Dormir ensemble, un acte aux nombreux enjeux... architecturaux
Un ouvrage basé sur l’analyse de plans historiques retrace l’histoire singulière des dortoirs, du Moyen Âge à l’époque contemporaine. Son corpus varié, allant du sous-marin à la cabane de montagne, vise à comprendre l’équilibre à adopter entre intimité et collectivité et à répondre aux défis actuels.
Colonie de vacances, auberge de jeunesse, orphelinat, base militaire, monastère, hôpital, ferry, train de nuit, camps de réfugiés… Dormir dans un dortoir survient généralement dans un contexte de vie particulier, limité dans le temps ou à la suite d’un évènement exceptionnel. L’architecture de ces espaces n’a cessé d’évoluer au cours des siècles, selon les croyances religieuses, les structures sociales, les connaissances scientifiques et les idéologies politiques.

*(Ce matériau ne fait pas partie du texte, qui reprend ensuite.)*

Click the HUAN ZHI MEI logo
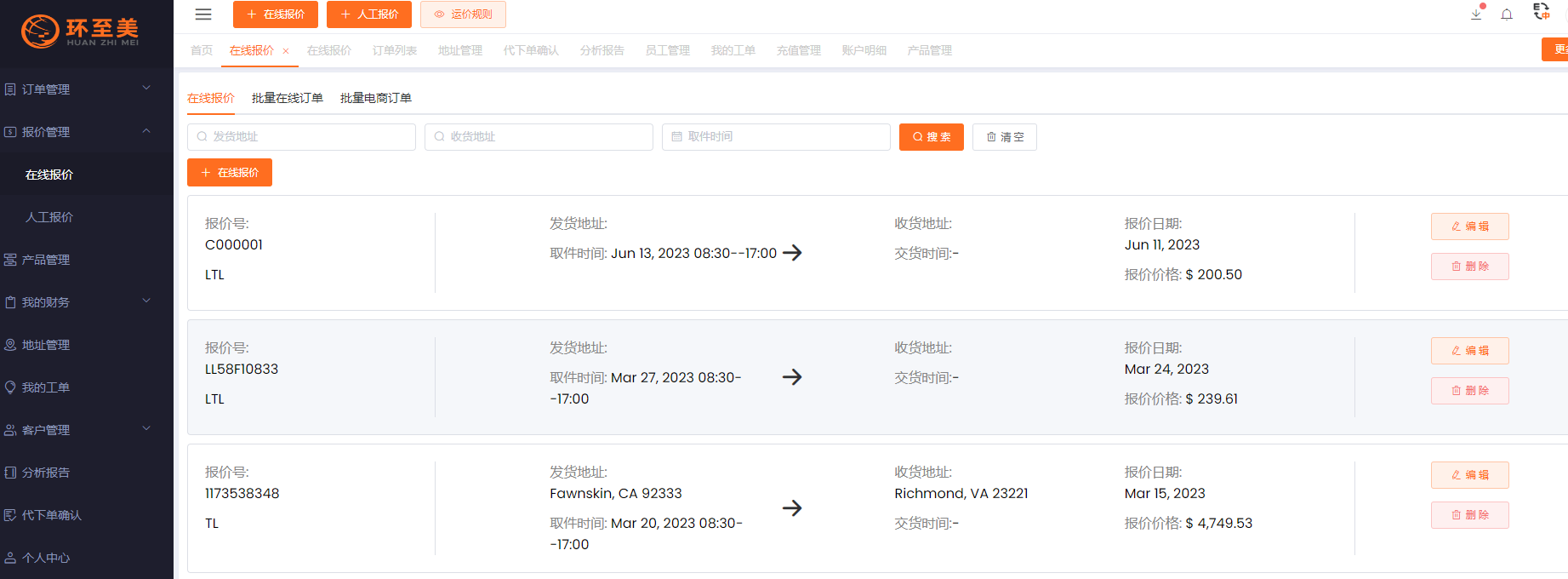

A l’EPFL, un cours de dernière année de bachelor en architecture dirigé par le Laboratoire d’architecture élémentaire et d’études typologiques (EAST), sous la direction des professeurs associés Anja Fröhlich et Martin Fröhlich, a souhaité explorer l’histoire architecturale des dortoirs, de l’époque médiévale à ses formes les plus contemporaines. Un ouvrage paru aux éditions EPFL Press réunit l’ensemble de ces réflexions: Studies on Types, Dormitories (disponible en anglais). Dans une démarche d’open science, et grâce au soutien de la Bibliothèque de l’EPFL, cette étude est téléchargeable en ligne sur le site de l’éditeur.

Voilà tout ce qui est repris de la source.